→ REQUIREMENTS
[1] In the article on interim receivers in company law, under which provision may a shareholder or director apply to the Court for the appointment of an interim Receiver?
[2] From the article on interim receivers, extract verbatim the passage that opens with the words containing "We often hear" and closes with "determination of a suit.".

→ EXCERPTED TEXT
Interim Receivers in Company Law

by Joshua Goh ~ 20 March 2019

Interim Receivers in Company Law

An Overview of Court-appointed Receivers in a Company pending a suit

We often hear of legal disputes arising between the members / directors where there is disagreement or a lack of trust and confidence between them resulting in a deadlock in management.

In such situations, a disgruntled shareholder / director may seek relief by applying to the Court (pursuant to Order 30 of the Rules of Court 2012) for the appointment of an interim Receiver in the event he feels that he is not in a position to ‘check and balance’ the management of the company pending the determination of a suit.

Note: A Receiver is to be distinguished from a Liquidator. The Receiver’s scope of duty often involves entering the Company and taking charge of its assets for a specific purpose (as set out in the Court Order, Debenture or any other Agreement appointing the Receiver to office). Receivers tend to keep a company going pending the fulfillment of that purpose. On the other hand, a liquidator is appointed when the company needs to be shut down. In such a situation, the liquidator’s responsibility is simply to gather all the company’s assets, sell them off at the best price, and then divide the proceeds fairly between the company’s creditors.


Purpose

An application to appoint an Interim Receiver in a company pending the disposal of a suit is a form of interim relief often used by litigants in company disputes for the purposes of gaining control or preserving the assets of the company in circumstances where it is unreasonable / ‘dangerous’ for the directors to be entrusted with managing the company’s assets.

The rationale for this is to protect the applicant’s interest in the Company’s assets where there is a risk that the same may be disposed of by the directors in charge of the company before the conclusion of the suit and so leave the applicant with little or nothing in the event the applicant becomes the successful party in the suit.

If the application is successful, the Court appointed Receiver will enter the company as an independent party and restrict the management powers of the company’s directors to the extent limited in the Court Order appointing the Receiver.

As Receivers are first and foremost independent officers of the Court, they are legally bound to act fairly and impartially for the benefit of all parties interested in the assets of the company (and not for any one particular party alone, even if it is the applicant). As an officer of the Court, any interference with the Receiver’s powers by the directors will amount to a contempt of Court.

The Receiver sought to be appointed must usually be an independent and experienced insolvency practitioner whereby the scope of the Receiver’s duties, powers and duration of appointment is required to be expressly set out in the application by the party seeking the Receiver’s appointment.

Often, the Court will also require the Receiver to furnish some security (in the form of a guarantee or undertaking) to account for the company’s assets subject to the receivership, prior to the Receiver taking office.


Legal Conditions for the Appointment of a Receiver

In the Malaysian High Court decision of Saling bin Lau Bee Chiang v Kanawagi a/l Seperumaniam [2010] 8 CLJ 347, it was held by Justice Vernon Ong that in order to succeed in an application to appoint an interim Receiver, an applicant must satisfy the Court that:

There is a good prima facie claim of title (to the property / assets sought to be preserved) by the applicant; and

The property / assets are in jeopardy or that the applicant would be in a worse of position if the appointment of a Receiver is delayed.

→ DATASET SECTION

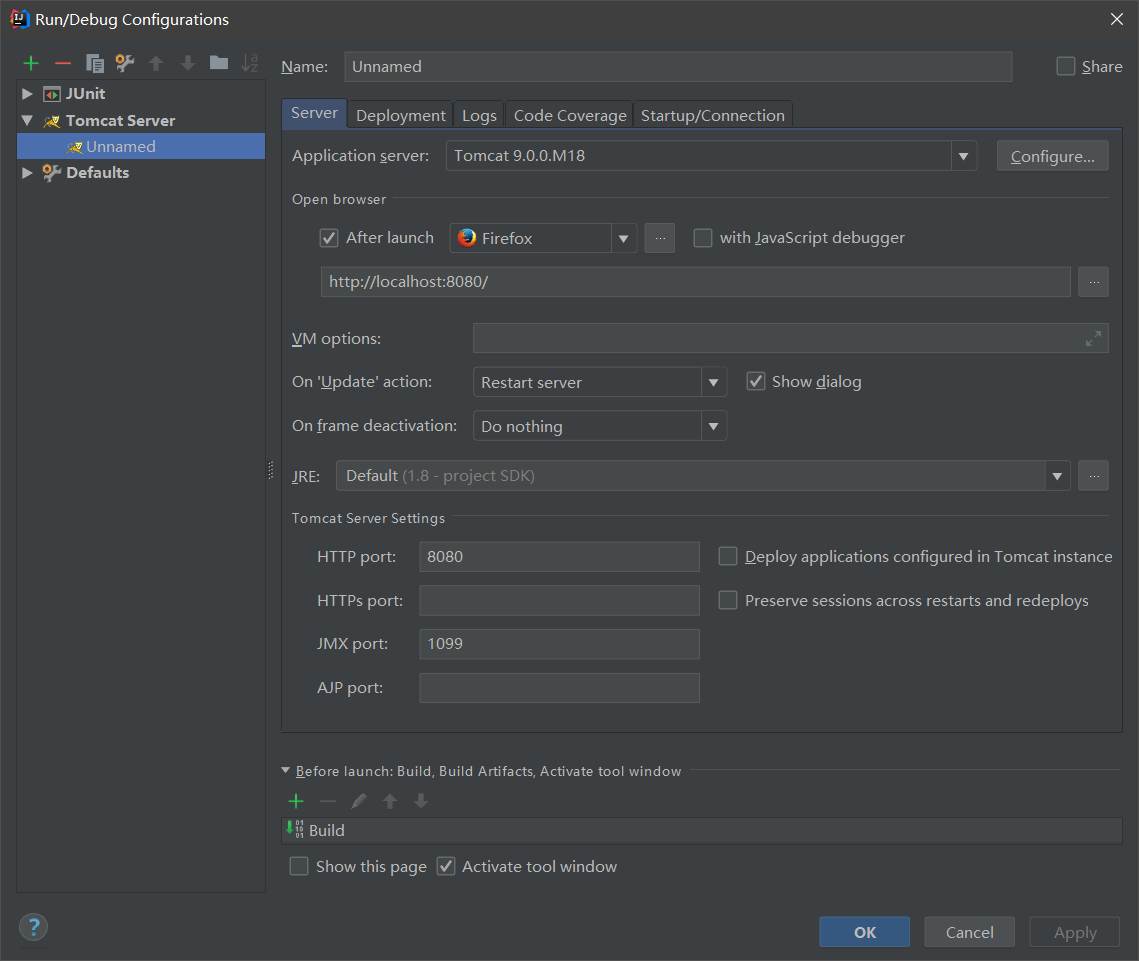Screen dimensions: 1139x961
Task: Click the help question mark icon
Action: click(x=33, y=927)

→ SOLUTIONS TO THE TASKS
[1] Order 30 of the Rules of Court 2012.

[2]
We often hear of legal disputes arising between the members / directors where there is disagreement or a lack of trust and confidence between them resulting in a deadlock in management.

In such situations, a disgruntled shareholder / director may seek relief by applying to the Court (pursuant to Order 30 of the Rules of Court 2012) for the appointment of an interim Receiver in the event he feels that he is not in a position to ‘check and balance’ the management of the company pending the determination of a suit.